Heh. Turned out that assigning a new src to an existing image object doesn't update the width and height properties in IE9. Fixed it now, anyway (by creating a new image object each time).
If you expand this (I presume you'll want to add fading in and out? People seem to expect that these days) .. try not to go too far and end up being what lightbox is. This should be the "I just want it to work without a lot of fucking around" option. So not too many settings and tasteful defaults.
</telling you to do stuff you probably already knew>
Fading, hmm. Dunno*. Higher priority is stuff like "Next" and "Previous" links, and maybe a close button or something (since it's not immediately obvious how to hide the popup, and in my experience clicking popups tends to make bad things happen).
I would also like to do the thing Lightbox does where you can have more than one gallery per page, although I dunno how useful that'd be. Another thing that might be useful is adding a 'darkener' thing to dim the rest of the page.
edit: I also had an idea to examine the link to see if it contained a thumbnail image, and use that as a placeholder while the full image loads.
I've just updated it btw, so that it actually scales properly (i.e. maintaining aspect ratio).
* but only because I don't know how I'd do it :$ I'll have to look at how jQuery manages it - perhaps with some fiddling with transparency properties and such.
Why not just use jquery? I know you want to keep it minimal but jquery's hardly massive.
I've never seen a close button done elegantly. I agree that it should be there but ... it always just looks ugly.
Separate galleries would be handy, yeah. But please make them easier to manage than lightbox does :((
Maybe have an array in settings where you specify the id you will use in galleries or something? I dunno, needs to be something 'upfront' like that. I can't remember how lightbox does it but I remember it being unintuitive as all fuck.
Lightbox uses rel="lightbox[galleryname]" to mark individual galleries. Doesn't seem all that difficult to me, but then I've not actually tried using it.
Maybe a better way would be to allow the user to specify arbitrary CSS selectors to mark the containers for each gallery or something, like this:
Could be an issue if any of those selectors returns more than one container element, but document.querySelector() could be used to only get the first of them.
As for jQuery, yeah, it's not huge, but it's still 30K or so after gzip (compared to 1.3K or so for quickslide-min.js gzipped, 2.9K otherwise), and I don't want to force any dependencies - I've been trying to make the code as unobtrusive as possible. On the other hand, I could quite easily add an option to enable the use of jQuery for stuff like animation, so it'd be there if the user wants it. It depends how difficult it'd be to do the animation, really, and what kind of animations should be included.

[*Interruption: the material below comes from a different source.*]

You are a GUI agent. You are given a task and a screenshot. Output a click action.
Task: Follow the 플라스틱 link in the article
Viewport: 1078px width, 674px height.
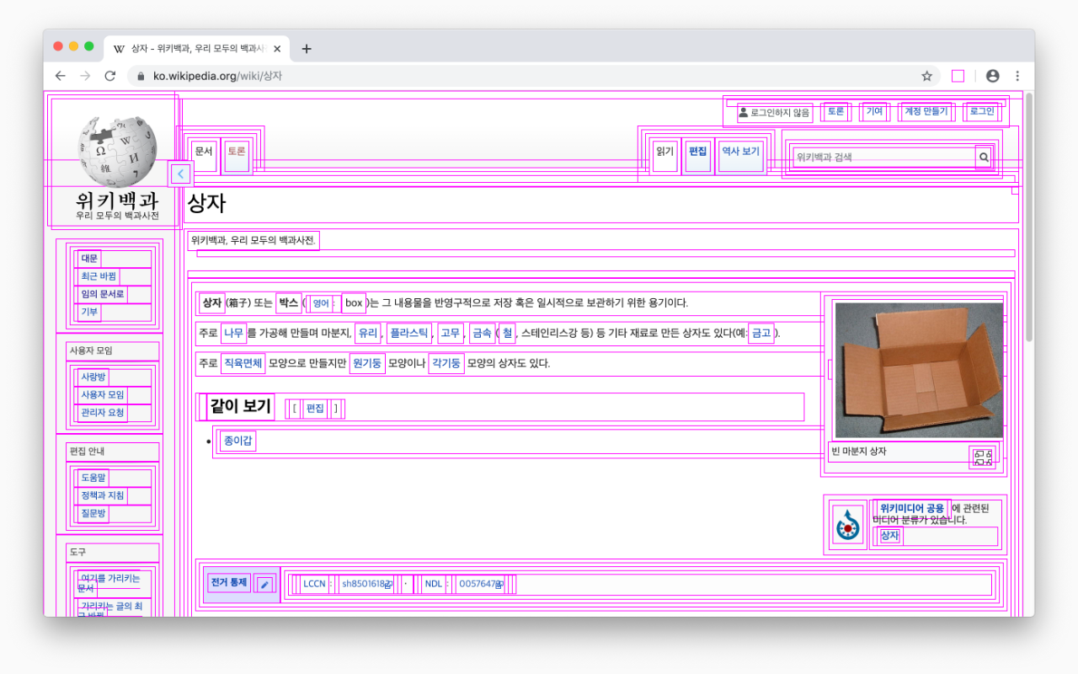tap(408, 334)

Oh ok that's fine then. I think it used to work differently. Or I'm thinking of something else. I think either way would be fine then but your way would be preferable to me.
I'd just use jquery. I mean, it's pretty proven and it seems pointless replicating the work they've done. This is going to be used displaying images, each of which is probably 10x as big as including jquery.
Part of the reason I did this without using jQuery was just to get some practice at doing DOM stuff the native way - it's been bothering me slightly for a while that I didn't really know how to do it.
I think converting quickslide to depend on jQuery would save me about 50 lines of code at the moment. I'll investigate animation tomorrow.